En ce début de 21e siècle, les tabous sexuels ont la peau douce et tendre de nos jeunes vierges d’antan: ils ne résistent guère à l’assaut des hordes profanatrices de nos cultures post-progressistes. Je m’explique: si au siècle dernier, l’image d’une femme adultère, d’un couple multiracial, multigénérationel ou homosexuel faisait recette au panthéon des thèmes pourfendeurs de tabous, il ne reste dans notre « free world » guère matière à choquer les masses.
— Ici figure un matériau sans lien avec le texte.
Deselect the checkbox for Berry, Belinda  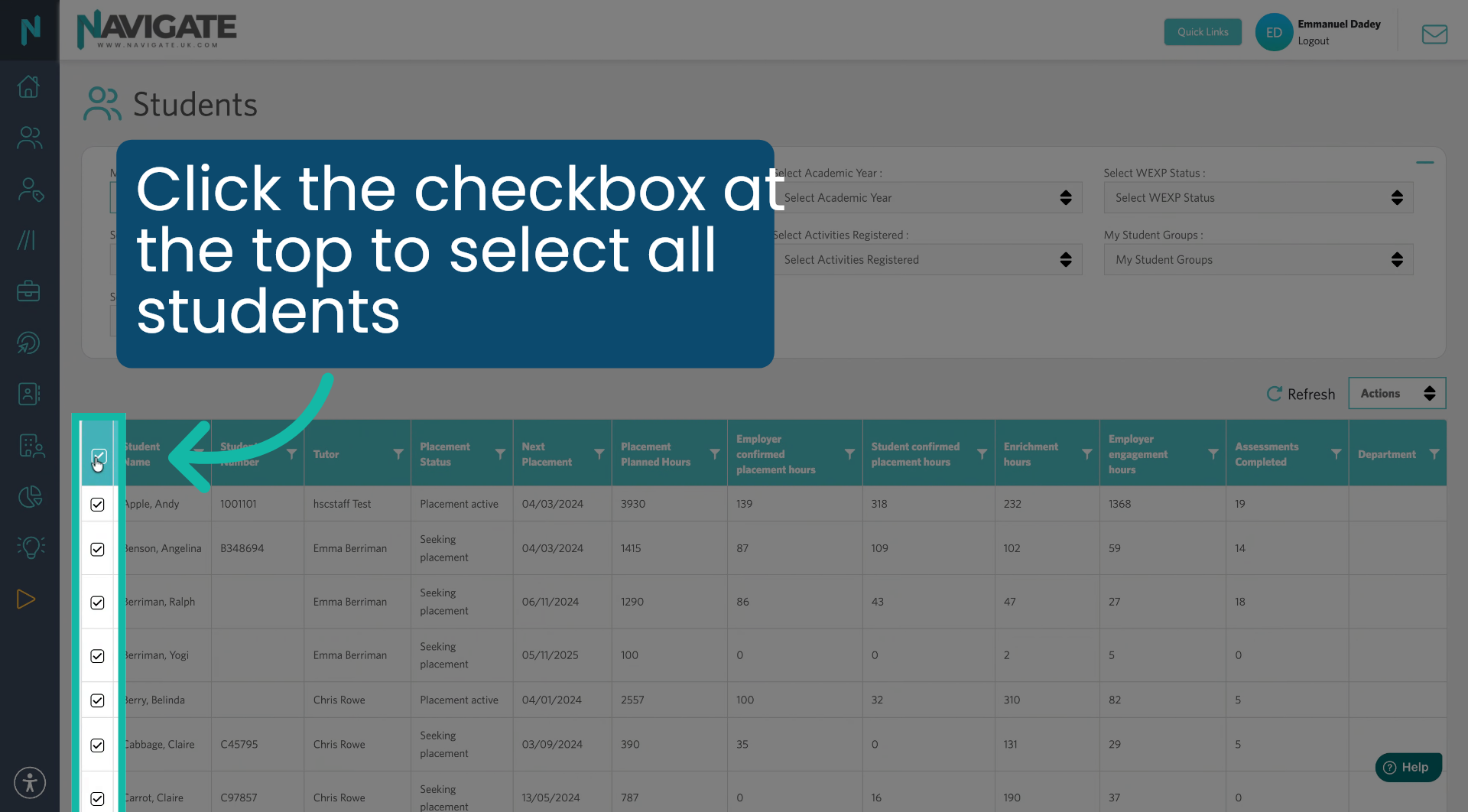(97, 700)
Ou bien on délocalise (les pays musulmans sont toujours parfaits en la matière), ou bien on pousse le bouchon un cran plus loin. Angelina Maccarone, apparemment spécialiste en transgressions post-féministes, s’est essayée aux deux : en 2005, Fremde Haut montrait le calvaire d’une lesbienne iranienne (délocalisation), de sa fuite de Téhéran à son exil dans une Allemagne provinciale et étriquée. Cette année, Maccarone récidive avec Verfolgt, un film qui transgresse deux tabous en un : Elsa (Maren Kroymann), travailleuse sociale et la cinquantaine confirmée (mariée, une fille), entame une relation SM obsessionnelle avec un jeune délinquant (Kostja Ullmann) placé sous sa garde et trois fois et demie son cadet. Outre le fait de promouvoir une vision émancipée du couple hétérosexuel (le mari d’Elsa avoue une aventure, elle ne s’offusque pas) ainsi que du rapport tuteur/pupille, le film s’emploie péniblement à défier, voire éliminer, les limites entre générations d’une part, l’amour, le sexe et la douleur de l’autre. L’image noir et blanc est somptueuse, l’adolescent beau comme un dieu et Elsa, la domina adultère et borderline pédéraste, agit avec un naturel et une bonne foi qui désarçonnent plus qu’ils ne troublent. On sort une heure et demie plus tard un peu perplexe, sinon ennuyé – non tant par le défi moral que poserait ce film, mais par sa raison d’être. Verfolgt a remporté le Léopard d’or "cinéastes du présent" lors du festival de Locarno 2006. Un « beau » film certes, mais qui transgresse à pas feutrés pour aller nulle part. Frustrant.
Nadja Vancauwenberghe
Verfolgt, drame allemand d’Angelina Maccarone, 87 min., 2006. Sortie en salle: 4 janvier 2007.